One of the first fiberglass rods offered in three strengths or powers—light, medium, and heavy—Lew’s was a turning point in rod design. They actually “cast” a lure with control, handling baits from the lightweight Bagley Balsa B to the magnum-sized Arbogast Mudbug.

After inventor Lew Childre died in a 1977 plane crash, Speed Sticks began to lose popularity, however, they introduced three quality graphite models in light, medium, and heavy categories.

Under new ownership and leadership since 2009, Lew’s is relying on angler input and technological innovations to drive rod development, following a similar process it used to bring its reels back to market prominence.

“Many folks think we just make reels, but we’re equally committed to making Lew’s the best name in rods too,” said CEO Lynn Reeves. He acknowledged that all of Lew’s Speed Sticks are true to Lew’s heritage of “lighter, faster, and stronger.” New models benefit from common traits like proprietary Advanced Performance Technology (APT) blank construction.

Lew’s Speed Sticks vary in price according to series, ranging from Laser LG Graphite series at $49.99 to the top-of-the-line Team Lew’s HM85 rods at $199.99.

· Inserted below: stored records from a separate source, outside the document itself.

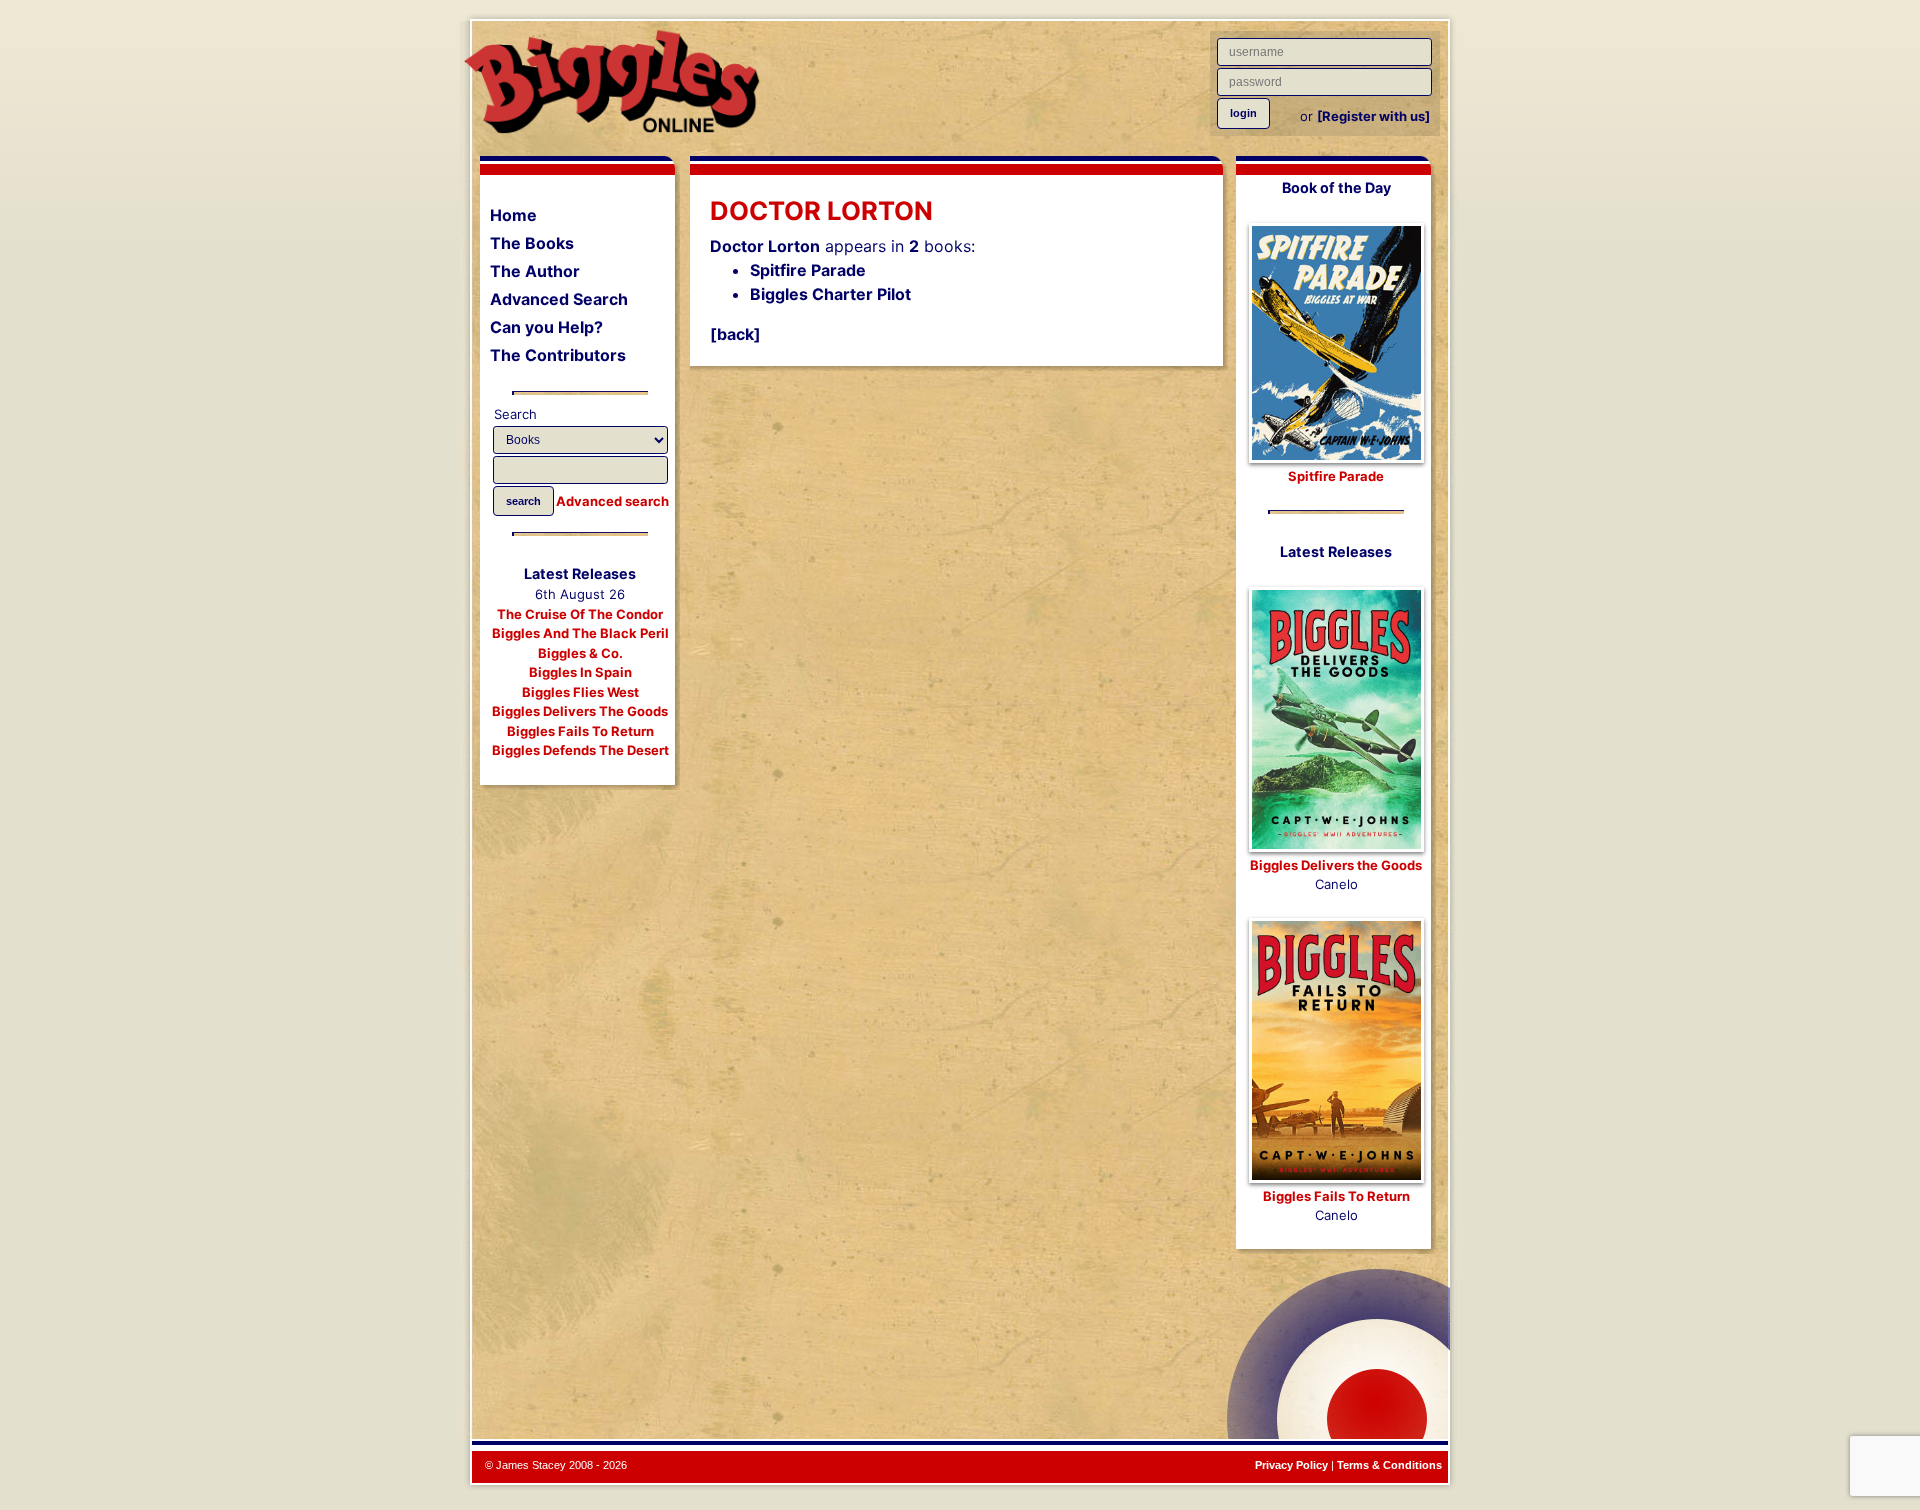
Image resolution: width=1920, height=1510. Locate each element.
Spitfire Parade (808, 270)
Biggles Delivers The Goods (580, 711)
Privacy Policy (1291, 1465)
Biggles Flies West (580, 692)
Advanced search (612, 501)
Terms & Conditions (1389, 1465)
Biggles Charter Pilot (830, 294)
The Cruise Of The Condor (580, 614)
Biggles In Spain (580, 672)
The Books (532, 243)
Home (513, 215)
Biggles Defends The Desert (580, 750)
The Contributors (558, 355)
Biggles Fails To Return (580, 731)
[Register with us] (1373, 116)
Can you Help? (546, 327)
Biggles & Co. (580, 653)
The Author (535, 271)
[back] (735, 334)
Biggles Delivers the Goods (1336, 865)
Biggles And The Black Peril (580, 633)
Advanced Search (559, 299)
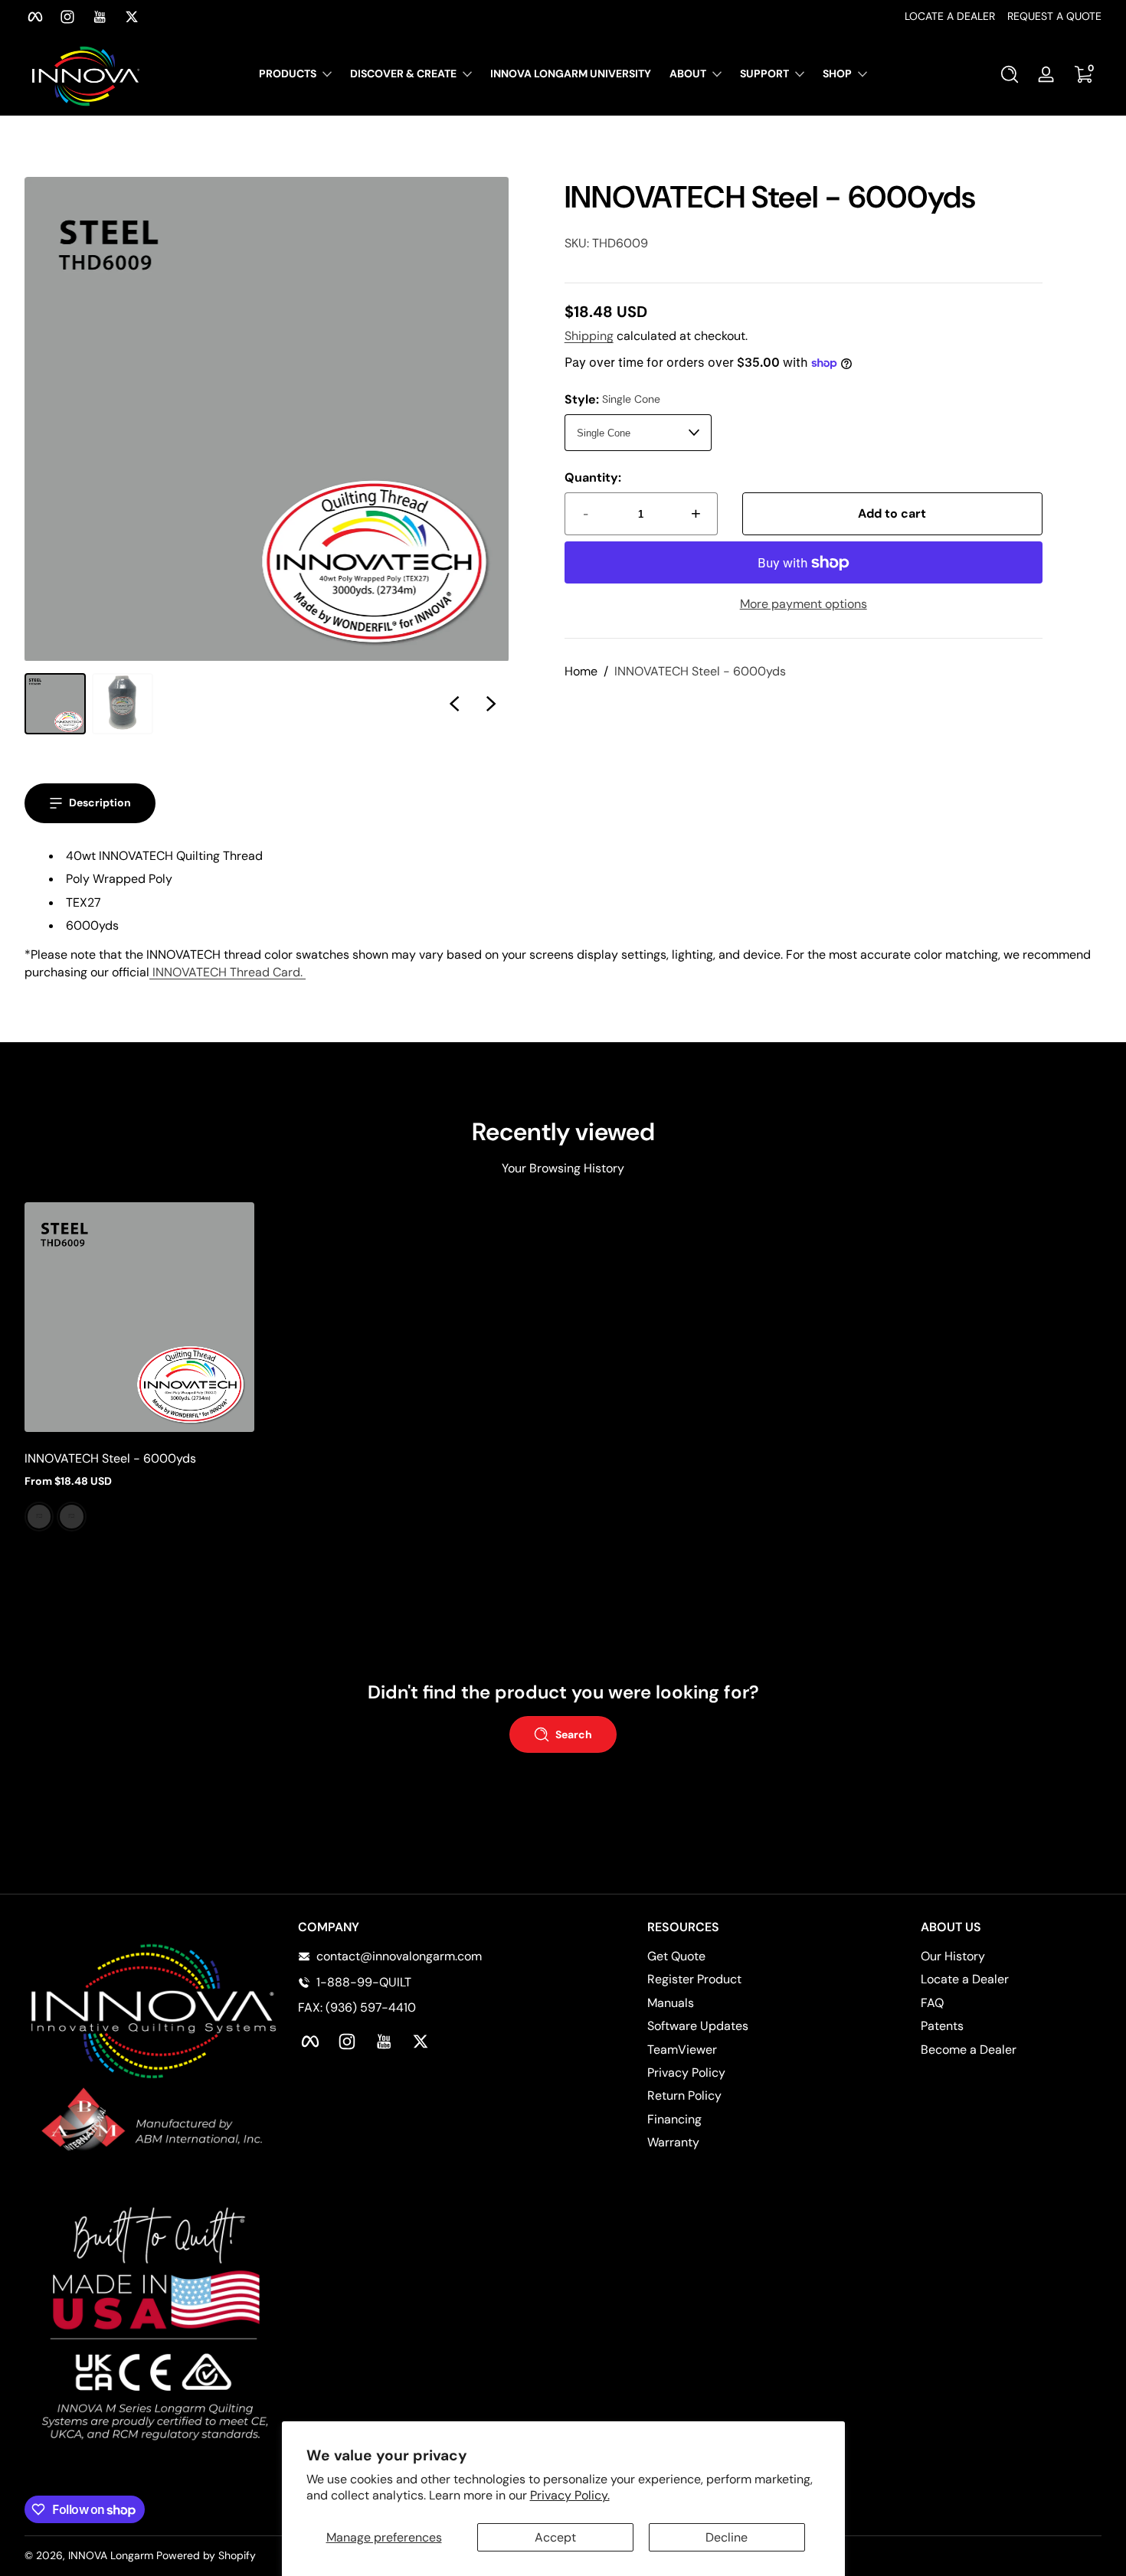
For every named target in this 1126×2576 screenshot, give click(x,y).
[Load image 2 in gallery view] (122, 703)
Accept (555, 2537)
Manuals (670, 2003)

Other manufacturers are adding to their stable of rods, catering to anglers’ needs by developing various lengths, style, and stiffness categories.

Newcomers like Carbon X are bringing their own ideas and strengths to the industry. Their challenge was to build a better fishing tool that delivered the greater fishing performance anglers wanted, which led to the creation of Action Forward Design.

“Our rods deliver an impressive increase in fishing performance in two ways. First, with our Action Forward Design we put more of the rod to work for the angler by putting more of the blank where you can use it and that is in front of your hand,” said David Gray, founder of Carbon X Rods.

Combining Action Forward Design with blanks specifically designed for that concept gives anglers the advantage of having the more usable rod in front of the reel seat, adding leverage and speed to the hook-set.

“The Action Forward Design puts two to six inches more of additional rod length when compared to other rods, in front of the reel where it will fish and work for you,” said Gray.

Most rod brands use 10- to 12-inch rear grips on their 7-foot long casting rods while the Carbon X Action Forward Design employs 8-1/4-inch rear grips on 7-foot casting models, creating two or more inches of rod in front of the reel seat. MSRP for Carbon X Rods goes from $119.99 to $229.99.

In 1948, St. Croix’s co-founders Bob and Bill Johnson decided to build and sell landing nets. Their quality nets, with cedar handles, ash hoops, and hand-sewn netting, proved too costly for most sportsmen.

A brainstorming session saved the company. Perusing a display of cane fishing poles, the brothers decided to modify them to make them portable. They cut the poles into three shorter lengths and fitted them with brass ferrules. A local hardware merchant immediately ordered 500 rods, and the St. Croix Rod Company was born.

In the 1950s they produced and marketed the first fiberglass rod with the color molded into the rod instead of painted onto it—and the rest, as they say, is history.

While the trend has been method specific for most manufacturers, St. Croix has nearly redefined that process with 22 different series for everything from muskies to ice fishing, including nine new models for 2015 while retaining its Legend Extreme series, an ICAST 2012 Winner for Best Freshwater Rod.

These were examples from just three manufacturers, there are many others like Abu Garcia, All-Star, Berkley, B‘n’M, Browning, Denali, Duckett, Daiwa, Eagle Claw, Falcon, Fenwick, G. Loomis, Lamiglass, Okuma, Penn, Pflueger, Quantum, Shakespeare, Shimano, plus brands with retail names like Bass Pro Shops and Cabela’s.